Burnout, anxiety and depression are common among entrepreneurs. Few studies exist, but a UCSF professor's 2015 survey of 242 entrepreneurs found 30% of respondents said they have a lifetime history of depression, significantly more than comparison respondents. In the past four years, anecdotes have emerged as well, with high-profile entrepreneurs coming forward to talk about the issue.

Confounded is a series of video interviews with entrepreneurs that goes beyond the heroic postmortem.

"Failure has become OK--it's even a kind of street cred--as long as you can write the postmortem blog post about your heroic pivot," venture capital investor Brad Feld wrote in a 2013 post for Inc. in which he talked about his own bouts with depression.

"Confounded" is a series of video interviews with entrepreneurs that goes beyond the heroic pivot postmortem: Not the clear-sighted looks at what went wrong, but the recollections that are painful and don't cover anyone in glory.

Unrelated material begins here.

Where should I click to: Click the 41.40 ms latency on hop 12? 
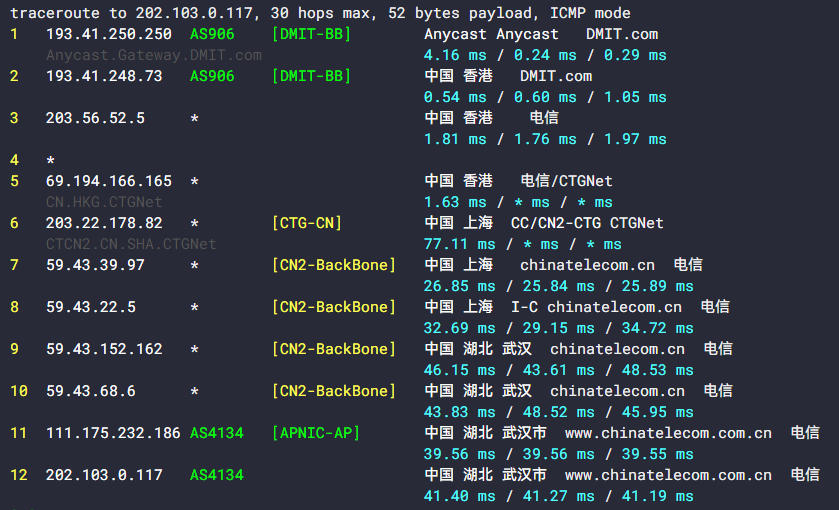459,496
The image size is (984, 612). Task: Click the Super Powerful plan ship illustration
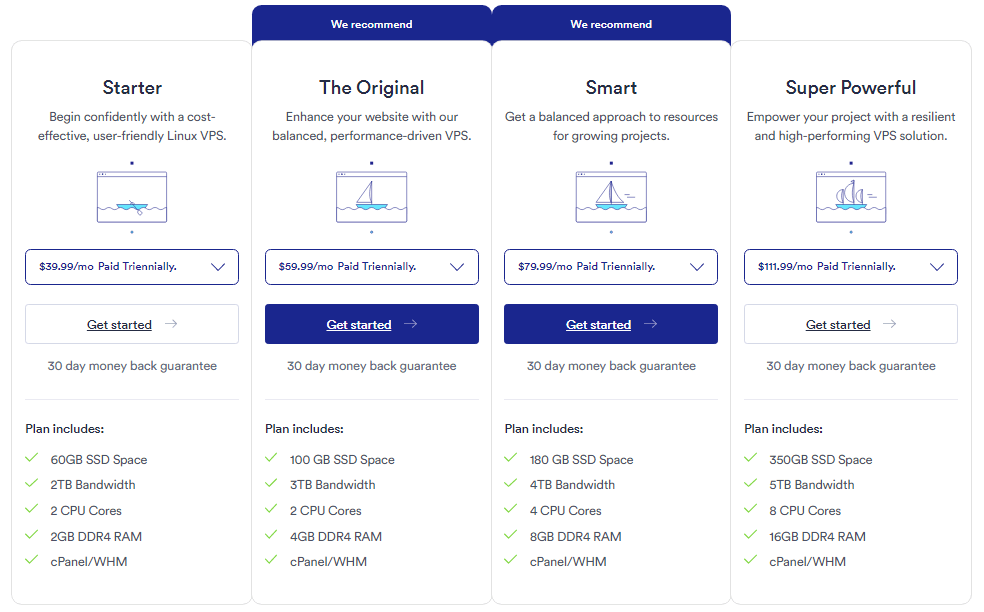point(851,197)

The first, a pilot, is an interview with Dave Balter.

Feld's post on depression followed the deaths by suicide of entrepreneurs Aaron Swartz and Jody Sherman, which brought new attention to the issue of depression and suicide among entrepreneurs. One of the best is Alexia Tsotsis' TechCrunch post, "'Killing It' Isn't Worth It." Other testimonials have come out since, including this one from Moz founder Rand Fishkin, penned just after he spoke at HubSpot's Inbound conference in Boston.

Many of the voices--and many of the victims, it seems--are men. But in a 2015 article for Quartz on depression and women CEOs, Jules Pieri, chief executive of Boston-based The Grommet, wrote about her own experience with depression. As she prepared for a recent surgery that required general anesthesia, "believe it or not, I genuinely looked forward to being knocked out because I knew that it would, at least for time, give me a break from my responsibilities."

There are many stories like these, and not just about depression, but always about the awkward, confounding moments that face any entrepreneur and are rarely the stuff of stories about breaking through walls. With those stories in mind, Keith Frankel, a serial startup executive in Boston, came up with the concept for "Confounded" and brought it to me at BostInno.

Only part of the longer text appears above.